Can You Send Books or Magazines to New Hanover County Detention? What the Rules Actually Say

4 min read Verified from official sources

The New Hanover County Sheriff's Office Detention Division page is blunt: "No books, magazines, newspapers, legal or medical mail will be accepted." Read literally, that leaves no room for sending publications at all.

But elsewhere on the same site, the facility describes an exception: "They are also allowed to accept magazines and soft-cover books, but only if purchased directly from the publisher and parcel-delivered to the Facility." So magazines and soft-cover books might be allowed, as long as they come straight from the publisher and arrive as a parcel shipment.

The practical takeaway? The jail won't accept books and magazines as regular inmate mail. But it may allow magazines and soft-cover books if they ship directly from the publisher as a parcel. A book tucked into a personal letter will likely be rejected. A publisher-direct shipment is the one path the facility explicitly describes as allowed.

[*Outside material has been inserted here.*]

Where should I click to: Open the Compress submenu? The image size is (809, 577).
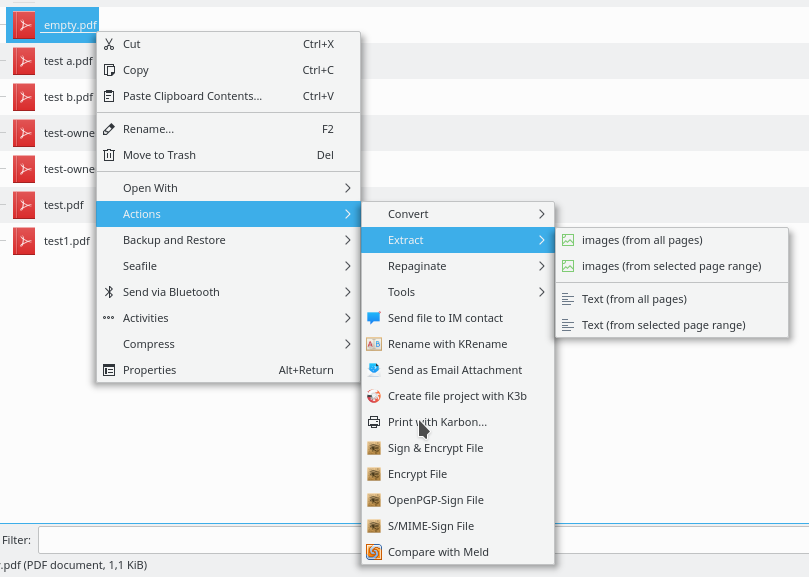(228, 344)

Note: Do not try to bring books or magazines to the jail as a drop-off. The facility says “Packages, books, magazines, or other items presented by visitors cannot be accepted for safety and security reasons.”

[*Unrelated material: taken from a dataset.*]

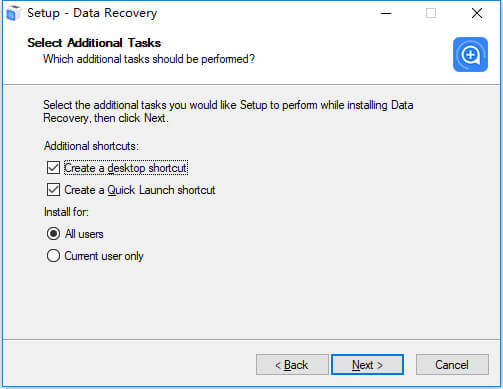
Task: Click the 'All users' option label
Action: coord(84,234)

Since the facility's own pages contradict each other, treat any publication order as "try at your own risk" until you confirm what staff are actually enforcing. A quick call can save you money and avoid a returned shipment.

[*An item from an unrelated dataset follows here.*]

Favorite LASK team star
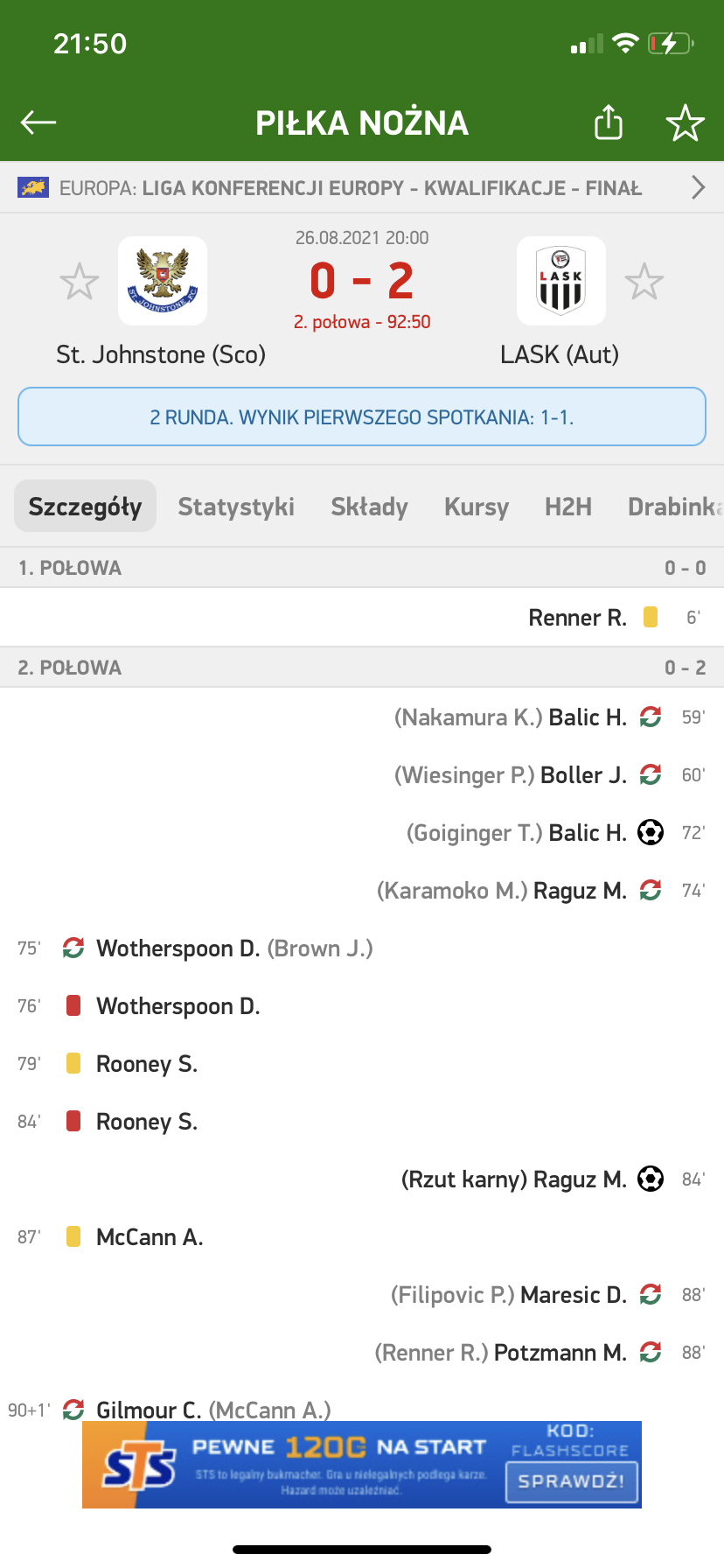This screenshot has height=1568, width=724. point(644,282)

  1. Order from the publisher - The facility says magazines and soft-cover books are accepted only if purchased directly from the publisher and parcel-delivered to the facility.
  2. Address it with the inmate’s details - Make sure the parcel is addressed with the inmate’s name and ID number so it can be matched correctly.
  3. Follow the facility’s mail addressing rules - Beginning December 1, 2025, inmate mail must be sent to the facility’s P.O. Box address and include the inmate name and ID.
  • Include the inmate’s full name and ID number
  • Include a return address
  • Beginning December 1, 2025, send inmate mail to: New Hanover County Detention Facility, P.O. Box 591, Longview, TX 75606 (with the inmate’s name and ID)
  • Keep your order confirmation, receipt, and any tracking information

Mail quick-check: The facility says only 8.5" x 11" mail is accepted, letters must be 5 pages or less, mail is scanned on the front side only (writing on the back can be returned), and only one photo per mailing is allowed (more than one photo can cause the entire letter to be returned).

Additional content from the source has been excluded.